I perused the YA section three times to no avail. That day, I walked away clutching a paperback of a fantasy novel. It was about a girl who discovers she has an incredible magical gift. A girl who does not look like me.
But we will be friends, and I will cheer her on.
Over the next three years, I would revisit this section. The covers would change, following the latest trend. But they would all be the same: light-skinned girls on the brink of adventure.
I would enjoy many of their stories. Cry at their heartbreaks. Triumph at their victories. Hold my breath at their trials. But I would always wonder…could I do that? Could a girl with brown skin fight against a greedy dragon? Fall in love with the high school quarterback? Cast a spell?
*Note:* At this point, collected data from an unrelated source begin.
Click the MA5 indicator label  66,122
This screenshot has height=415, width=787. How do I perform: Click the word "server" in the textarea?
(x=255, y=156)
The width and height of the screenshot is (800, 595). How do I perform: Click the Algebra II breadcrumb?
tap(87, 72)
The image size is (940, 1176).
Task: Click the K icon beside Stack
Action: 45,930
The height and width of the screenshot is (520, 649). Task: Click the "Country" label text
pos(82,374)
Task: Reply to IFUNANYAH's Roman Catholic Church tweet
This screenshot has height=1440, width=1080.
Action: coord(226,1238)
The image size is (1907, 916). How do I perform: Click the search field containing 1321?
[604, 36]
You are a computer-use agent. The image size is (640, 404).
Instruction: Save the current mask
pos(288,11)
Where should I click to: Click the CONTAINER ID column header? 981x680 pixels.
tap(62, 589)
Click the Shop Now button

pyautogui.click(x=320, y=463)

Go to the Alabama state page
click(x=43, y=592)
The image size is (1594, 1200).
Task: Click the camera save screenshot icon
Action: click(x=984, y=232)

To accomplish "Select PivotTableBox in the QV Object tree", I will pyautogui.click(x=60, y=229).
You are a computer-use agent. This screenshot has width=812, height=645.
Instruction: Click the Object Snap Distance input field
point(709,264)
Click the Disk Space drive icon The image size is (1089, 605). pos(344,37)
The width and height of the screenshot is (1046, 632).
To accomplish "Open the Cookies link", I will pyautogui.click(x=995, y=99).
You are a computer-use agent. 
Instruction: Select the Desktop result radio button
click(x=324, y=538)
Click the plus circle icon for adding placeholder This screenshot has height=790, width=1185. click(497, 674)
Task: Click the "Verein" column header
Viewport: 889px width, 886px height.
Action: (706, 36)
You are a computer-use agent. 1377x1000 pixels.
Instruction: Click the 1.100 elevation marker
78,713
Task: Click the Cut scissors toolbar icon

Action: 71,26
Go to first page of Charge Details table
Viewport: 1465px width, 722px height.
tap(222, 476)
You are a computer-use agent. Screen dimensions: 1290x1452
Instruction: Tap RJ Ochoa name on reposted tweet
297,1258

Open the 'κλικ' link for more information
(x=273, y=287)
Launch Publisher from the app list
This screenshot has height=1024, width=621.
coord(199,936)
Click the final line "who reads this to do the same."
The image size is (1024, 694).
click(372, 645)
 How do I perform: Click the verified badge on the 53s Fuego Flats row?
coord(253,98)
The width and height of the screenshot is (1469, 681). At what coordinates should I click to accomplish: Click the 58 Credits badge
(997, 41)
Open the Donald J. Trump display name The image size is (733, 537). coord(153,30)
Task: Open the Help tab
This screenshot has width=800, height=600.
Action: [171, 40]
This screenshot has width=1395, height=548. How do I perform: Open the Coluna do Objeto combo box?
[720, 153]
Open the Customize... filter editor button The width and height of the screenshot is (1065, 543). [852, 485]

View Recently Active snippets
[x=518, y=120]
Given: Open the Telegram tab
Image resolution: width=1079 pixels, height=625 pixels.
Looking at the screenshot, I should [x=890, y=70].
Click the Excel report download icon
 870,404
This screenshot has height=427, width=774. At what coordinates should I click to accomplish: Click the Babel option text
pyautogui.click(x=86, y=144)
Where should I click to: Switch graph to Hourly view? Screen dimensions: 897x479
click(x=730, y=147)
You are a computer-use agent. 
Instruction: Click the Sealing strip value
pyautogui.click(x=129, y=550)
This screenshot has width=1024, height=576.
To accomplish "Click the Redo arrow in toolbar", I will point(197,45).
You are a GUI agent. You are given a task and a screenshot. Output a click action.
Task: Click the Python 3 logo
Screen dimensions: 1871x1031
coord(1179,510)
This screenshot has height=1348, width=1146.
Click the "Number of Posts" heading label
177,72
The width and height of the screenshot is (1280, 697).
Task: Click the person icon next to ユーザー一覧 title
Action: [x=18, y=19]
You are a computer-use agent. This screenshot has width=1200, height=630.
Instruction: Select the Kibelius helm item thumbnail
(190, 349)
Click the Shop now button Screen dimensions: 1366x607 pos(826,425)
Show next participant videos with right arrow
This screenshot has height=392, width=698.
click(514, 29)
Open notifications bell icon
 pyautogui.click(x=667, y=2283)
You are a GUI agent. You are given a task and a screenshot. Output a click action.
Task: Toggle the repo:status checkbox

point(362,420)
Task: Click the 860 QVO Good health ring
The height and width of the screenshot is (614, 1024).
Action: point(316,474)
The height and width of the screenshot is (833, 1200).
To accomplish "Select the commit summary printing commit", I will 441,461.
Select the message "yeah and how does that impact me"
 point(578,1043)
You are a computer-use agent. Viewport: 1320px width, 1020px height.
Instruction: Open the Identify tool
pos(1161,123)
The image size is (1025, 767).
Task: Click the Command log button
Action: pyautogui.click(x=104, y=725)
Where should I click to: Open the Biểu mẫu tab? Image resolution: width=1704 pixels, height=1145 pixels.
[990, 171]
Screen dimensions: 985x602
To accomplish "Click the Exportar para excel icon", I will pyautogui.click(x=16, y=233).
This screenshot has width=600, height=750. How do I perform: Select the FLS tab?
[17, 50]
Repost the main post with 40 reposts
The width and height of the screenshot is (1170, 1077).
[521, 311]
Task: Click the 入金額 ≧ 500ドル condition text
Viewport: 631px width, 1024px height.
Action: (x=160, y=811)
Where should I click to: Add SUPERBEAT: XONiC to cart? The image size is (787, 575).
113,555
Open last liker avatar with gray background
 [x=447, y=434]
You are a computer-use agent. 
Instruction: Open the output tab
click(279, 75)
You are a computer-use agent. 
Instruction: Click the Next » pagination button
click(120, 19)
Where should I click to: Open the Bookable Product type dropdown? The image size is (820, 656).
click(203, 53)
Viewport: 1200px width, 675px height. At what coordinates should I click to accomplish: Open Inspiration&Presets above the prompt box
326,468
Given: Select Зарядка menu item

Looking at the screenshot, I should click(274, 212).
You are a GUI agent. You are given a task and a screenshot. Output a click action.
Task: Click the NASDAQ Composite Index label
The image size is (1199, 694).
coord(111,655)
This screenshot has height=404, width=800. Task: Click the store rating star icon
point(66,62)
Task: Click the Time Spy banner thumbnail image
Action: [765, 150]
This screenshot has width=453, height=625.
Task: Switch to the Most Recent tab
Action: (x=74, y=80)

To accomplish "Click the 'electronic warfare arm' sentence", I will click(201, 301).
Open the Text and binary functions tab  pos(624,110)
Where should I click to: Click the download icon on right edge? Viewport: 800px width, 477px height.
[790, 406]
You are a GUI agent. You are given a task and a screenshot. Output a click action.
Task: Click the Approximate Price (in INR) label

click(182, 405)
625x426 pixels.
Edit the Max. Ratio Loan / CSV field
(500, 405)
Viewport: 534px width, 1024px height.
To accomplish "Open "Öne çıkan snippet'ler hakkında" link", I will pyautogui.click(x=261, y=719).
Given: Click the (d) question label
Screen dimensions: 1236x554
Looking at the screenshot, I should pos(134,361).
Could I be the hero rather than the witness?
The years went by and I finished middle school, graduated high school, and attended college. For years the situation was the same whenever I walked into the bookstore—the same person on the covers.
But change occurs slowly.
It turns out that I wasn’t the only reader asking if books could be more diverse. College hit me hard, so I stopped reading for a few years. I lost touch with the stories that used to take me on adventures.
Perhaps I was simply waiting.
One day, out of curiosity, I walked into a bookstore and saw a book with an Indian girl drinking an iced coffee on the cover. When Dimple Met Rishi. Impossible. I looked around and saw another book with a black girl carrying a sign. The Hate U Give. I’m dreaming.
They say a reader lives a thousand lives. Every life I’ve lived so far have been of people who don’t look like me. They’re still old friends. When the world got too loud or unbearable, I turned to them.
It’s just nice to welcome new friends into the fold.
There are still so many voices to be heard. We should listen, because those unheard voices have been listening all along and have a few things to tell us.